>> start RECORDS FOR PROCESSING

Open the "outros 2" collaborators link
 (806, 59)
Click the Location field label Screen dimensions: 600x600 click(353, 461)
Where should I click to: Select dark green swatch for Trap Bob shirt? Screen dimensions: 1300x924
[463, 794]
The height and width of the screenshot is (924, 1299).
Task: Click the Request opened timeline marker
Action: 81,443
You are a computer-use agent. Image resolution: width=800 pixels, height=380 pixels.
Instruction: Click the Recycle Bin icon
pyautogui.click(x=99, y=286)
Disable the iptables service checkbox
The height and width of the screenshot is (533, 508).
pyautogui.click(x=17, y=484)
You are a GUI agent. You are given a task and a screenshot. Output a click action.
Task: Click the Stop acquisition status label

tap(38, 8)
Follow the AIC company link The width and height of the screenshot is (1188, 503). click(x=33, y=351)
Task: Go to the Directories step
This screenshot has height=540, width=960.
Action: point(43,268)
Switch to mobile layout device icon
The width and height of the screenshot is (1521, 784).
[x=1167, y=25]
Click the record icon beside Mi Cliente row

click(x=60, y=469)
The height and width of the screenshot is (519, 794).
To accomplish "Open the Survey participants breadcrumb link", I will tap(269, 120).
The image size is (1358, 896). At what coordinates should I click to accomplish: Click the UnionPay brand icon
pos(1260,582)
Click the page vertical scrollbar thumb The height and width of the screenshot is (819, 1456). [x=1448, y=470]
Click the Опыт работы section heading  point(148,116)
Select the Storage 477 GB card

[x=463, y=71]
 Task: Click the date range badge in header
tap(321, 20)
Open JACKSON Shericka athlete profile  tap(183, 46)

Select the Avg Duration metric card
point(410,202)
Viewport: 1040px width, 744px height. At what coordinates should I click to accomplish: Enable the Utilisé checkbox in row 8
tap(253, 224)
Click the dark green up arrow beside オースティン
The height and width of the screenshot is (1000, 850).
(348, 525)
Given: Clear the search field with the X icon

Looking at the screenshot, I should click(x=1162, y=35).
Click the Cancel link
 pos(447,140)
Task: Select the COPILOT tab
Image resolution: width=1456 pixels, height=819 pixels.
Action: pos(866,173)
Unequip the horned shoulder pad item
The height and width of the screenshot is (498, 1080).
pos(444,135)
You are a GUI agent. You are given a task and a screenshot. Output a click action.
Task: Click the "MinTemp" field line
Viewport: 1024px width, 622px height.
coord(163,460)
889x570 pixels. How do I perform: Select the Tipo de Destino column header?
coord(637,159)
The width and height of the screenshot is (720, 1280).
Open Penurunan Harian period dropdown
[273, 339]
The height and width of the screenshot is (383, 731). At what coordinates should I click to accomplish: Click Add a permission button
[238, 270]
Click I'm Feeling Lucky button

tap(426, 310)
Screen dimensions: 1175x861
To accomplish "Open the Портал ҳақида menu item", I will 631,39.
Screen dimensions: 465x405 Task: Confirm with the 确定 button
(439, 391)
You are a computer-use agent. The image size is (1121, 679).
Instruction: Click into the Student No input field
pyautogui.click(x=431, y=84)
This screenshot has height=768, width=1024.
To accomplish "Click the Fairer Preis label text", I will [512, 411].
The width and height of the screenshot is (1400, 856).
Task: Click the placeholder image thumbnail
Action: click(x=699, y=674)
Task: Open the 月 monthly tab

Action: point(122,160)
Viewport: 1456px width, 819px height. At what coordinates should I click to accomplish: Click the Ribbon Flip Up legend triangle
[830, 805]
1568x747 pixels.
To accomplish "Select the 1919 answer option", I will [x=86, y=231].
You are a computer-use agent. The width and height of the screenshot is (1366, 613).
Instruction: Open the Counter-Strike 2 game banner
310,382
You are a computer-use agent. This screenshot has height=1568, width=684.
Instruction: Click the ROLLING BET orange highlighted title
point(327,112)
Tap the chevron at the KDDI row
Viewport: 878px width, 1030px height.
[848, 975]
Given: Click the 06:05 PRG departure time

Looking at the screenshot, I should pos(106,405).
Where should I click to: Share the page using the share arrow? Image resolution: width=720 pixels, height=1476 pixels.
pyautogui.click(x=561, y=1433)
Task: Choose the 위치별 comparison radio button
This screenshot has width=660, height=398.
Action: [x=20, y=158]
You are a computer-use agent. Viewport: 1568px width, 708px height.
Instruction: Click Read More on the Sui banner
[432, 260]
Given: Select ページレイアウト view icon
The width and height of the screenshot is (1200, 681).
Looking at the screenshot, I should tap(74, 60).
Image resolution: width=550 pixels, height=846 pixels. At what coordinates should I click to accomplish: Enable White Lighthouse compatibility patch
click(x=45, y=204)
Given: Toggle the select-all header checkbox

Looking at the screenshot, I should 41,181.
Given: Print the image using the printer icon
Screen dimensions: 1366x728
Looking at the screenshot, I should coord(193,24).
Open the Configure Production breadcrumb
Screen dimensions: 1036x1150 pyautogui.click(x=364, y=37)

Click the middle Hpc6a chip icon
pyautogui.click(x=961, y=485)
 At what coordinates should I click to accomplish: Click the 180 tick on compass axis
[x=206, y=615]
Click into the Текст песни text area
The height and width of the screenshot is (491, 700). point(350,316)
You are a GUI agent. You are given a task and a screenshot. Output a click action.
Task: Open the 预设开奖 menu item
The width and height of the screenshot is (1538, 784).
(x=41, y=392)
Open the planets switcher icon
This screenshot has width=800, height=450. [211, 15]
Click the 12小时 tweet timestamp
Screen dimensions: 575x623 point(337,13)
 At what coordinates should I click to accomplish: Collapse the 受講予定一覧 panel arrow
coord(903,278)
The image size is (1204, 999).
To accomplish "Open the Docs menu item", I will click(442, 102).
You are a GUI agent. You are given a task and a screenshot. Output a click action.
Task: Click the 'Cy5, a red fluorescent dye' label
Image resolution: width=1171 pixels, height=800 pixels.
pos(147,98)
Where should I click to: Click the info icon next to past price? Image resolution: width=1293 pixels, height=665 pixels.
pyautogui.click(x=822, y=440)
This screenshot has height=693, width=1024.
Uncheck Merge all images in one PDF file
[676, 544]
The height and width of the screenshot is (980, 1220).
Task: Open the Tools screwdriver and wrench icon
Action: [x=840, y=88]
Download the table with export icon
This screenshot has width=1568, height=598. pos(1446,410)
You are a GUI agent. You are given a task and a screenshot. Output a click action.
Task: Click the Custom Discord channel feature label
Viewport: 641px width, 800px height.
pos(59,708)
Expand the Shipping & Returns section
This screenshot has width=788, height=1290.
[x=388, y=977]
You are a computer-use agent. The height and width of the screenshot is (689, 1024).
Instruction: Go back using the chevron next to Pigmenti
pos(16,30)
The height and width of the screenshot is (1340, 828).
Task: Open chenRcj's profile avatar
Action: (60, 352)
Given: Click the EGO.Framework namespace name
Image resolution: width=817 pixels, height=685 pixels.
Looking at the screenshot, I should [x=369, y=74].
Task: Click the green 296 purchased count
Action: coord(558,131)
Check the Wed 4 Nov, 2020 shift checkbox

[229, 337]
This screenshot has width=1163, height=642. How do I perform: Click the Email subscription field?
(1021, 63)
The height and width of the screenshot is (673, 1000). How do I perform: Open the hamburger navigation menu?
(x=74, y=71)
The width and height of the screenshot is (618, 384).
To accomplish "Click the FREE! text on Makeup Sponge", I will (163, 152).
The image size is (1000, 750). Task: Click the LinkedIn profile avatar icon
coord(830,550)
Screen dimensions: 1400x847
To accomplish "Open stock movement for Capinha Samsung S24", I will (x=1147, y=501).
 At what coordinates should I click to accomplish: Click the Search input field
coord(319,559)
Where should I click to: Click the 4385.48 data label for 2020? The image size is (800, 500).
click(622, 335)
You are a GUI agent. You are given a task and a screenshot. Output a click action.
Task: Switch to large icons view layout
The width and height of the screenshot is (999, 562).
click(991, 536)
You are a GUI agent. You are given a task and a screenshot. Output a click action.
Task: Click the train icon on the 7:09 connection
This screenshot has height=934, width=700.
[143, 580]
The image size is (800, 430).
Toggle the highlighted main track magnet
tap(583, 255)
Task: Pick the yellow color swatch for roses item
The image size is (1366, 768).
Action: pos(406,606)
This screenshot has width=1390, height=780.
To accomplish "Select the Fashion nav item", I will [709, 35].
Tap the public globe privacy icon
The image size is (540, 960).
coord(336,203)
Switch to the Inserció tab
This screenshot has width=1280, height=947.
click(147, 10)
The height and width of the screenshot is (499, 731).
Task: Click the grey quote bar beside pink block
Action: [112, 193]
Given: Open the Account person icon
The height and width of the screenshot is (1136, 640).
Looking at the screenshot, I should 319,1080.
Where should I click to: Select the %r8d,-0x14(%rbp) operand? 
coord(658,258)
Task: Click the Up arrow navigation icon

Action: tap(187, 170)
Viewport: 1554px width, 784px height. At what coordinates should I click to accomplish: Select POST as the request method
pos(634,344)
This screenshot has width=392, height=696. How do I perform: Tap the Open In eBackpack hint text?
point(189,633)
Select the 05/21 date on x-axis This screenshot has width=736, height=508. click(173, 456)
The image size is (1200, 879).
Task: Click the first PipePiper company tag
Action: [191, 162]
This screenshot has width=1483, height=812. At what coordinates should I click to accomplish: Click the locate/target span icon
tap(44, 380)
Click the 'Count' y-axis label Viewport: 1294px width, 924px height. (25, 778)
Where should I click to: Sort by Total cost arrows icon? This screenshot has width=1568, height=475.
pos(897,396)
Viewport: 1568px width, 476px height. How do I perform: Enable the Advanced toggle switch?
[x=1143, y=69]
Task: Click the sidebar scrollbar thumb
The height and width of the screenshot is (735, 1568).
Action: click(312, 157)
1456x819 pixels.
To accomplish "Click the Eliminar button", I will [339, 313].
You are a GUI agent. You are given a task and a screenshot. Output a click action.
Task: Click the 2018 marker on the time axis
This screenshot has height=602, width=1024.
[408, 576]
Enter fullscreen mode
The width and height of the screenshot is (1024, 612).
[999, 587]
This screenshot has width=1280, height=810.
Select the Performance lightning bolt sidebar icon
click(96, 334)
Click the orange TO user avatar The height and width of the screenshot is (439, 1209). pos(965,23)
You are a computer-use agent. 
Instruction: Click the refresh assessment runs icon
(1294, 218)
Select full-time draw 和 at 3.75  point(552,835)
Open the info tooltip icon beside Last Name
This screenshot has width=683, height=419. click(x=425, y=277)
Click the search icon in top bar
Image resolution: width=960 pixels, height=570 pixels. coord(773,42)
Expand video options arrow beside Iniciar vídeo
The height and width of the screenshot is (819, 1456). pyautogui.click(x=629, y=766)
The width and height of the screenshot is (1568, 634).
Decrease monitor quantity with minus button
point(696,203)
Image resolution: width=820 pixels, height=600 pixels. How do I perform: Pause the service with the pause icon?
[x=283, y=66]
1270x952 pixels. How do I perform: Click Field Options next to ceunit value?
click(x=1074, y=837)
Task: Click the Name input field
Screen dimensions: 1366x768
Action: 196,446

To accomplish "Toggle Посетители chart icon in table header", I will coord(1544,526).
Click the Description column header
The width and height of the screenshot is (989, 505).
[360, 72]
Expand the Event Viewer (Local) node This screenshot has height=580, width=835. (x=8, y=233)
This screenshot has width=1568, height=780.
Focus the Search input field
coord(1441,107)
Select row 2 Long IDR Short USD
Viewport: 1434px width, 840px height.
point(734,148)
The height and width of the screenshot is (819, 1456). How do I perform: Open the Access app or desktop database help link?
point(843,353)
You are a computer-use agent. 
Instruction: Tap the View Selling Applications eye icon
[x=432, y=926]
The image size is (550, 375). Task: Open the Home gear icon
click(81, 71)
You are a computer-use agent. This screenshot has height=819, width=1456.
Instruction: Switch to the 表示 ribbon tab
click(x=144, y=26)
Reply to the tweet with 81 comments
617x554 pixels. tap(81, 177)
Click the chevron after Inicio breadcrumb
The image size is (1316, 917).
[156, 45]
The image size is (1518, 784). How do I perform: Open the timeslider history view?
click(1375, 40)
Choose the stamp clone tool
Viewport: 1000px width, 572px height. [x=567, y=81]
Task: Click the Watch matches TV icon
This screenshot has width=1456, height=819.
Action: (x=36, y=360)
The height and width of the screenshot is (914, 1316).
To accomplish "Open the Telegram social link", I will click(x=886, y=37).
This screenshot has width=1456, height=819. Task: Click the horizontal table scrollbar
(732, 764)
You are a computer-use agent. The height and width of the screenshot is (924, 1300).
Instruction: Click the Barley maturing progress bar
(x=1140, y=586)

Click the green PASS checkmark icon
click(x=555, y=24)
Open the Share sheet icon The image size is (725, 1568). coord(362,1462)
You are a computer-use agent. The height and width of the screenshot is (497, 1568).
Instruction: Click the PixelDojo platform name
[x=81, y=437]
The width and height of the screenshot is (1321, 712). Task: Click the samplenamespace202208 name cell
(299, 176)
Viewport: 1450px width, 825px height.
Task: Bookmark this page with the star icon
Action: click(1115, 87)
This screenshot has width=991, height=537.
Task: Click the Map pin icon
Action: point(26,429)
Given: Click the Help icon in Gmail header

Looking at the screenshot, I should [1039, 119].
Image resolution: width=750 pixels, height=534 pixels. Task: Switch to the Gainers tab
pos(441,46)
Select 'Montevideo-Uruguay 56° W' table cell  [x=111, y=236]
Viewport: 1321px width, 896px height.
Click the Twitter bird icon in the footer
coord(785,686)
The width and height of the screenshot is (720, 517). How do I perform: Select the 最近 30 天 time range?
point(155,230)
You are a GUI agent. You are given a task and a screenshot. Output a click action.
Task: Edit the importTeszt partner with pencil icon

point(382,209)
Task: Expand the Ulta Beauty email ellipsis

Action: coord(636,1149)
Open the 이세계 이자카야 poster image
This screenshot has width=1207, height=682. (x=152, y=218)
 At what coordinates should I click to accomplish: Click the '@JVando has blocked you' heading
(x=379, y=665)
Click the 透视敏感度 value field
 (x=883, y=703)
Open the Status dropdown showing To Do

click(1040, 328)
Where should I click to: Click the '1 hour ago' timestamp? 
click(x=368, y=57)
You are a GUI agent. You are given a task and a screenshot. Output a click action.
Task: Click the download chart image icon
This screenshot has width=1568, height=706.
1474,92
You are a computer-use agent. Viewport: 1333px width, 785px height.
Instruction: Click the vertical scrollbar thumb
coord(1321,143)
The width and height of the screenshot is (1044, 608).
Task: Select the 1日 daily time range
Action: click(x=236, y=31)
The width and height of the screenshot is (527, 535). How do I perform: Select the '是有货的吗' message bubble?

>> end RECORDS FOR PROCESSING

> **WHAT YOU NEED TO DO**
Copy the rows above verbatim, from the line with "The width and height of the screenshot is (618, 384)." to the line with "coord(319,559)", including both of those lines.

> **ANSWER TO THE TASK**
The width and height of the screenshot is (618, 384).
To accomplish "Click the FREE! text on Makeup Sponge", I will (163, 152).
The image size is (1000, 750). Task: Click the LinkedIn profile avatar icon
coord(830,550)
Screen dimensions: 1400x847
To accomplish "Open stock movement for Capinha Samsung S24", I will (x=1147, y=501).
 At what coordinates should I click to accomplish: Click the Search input field
coord(319,559)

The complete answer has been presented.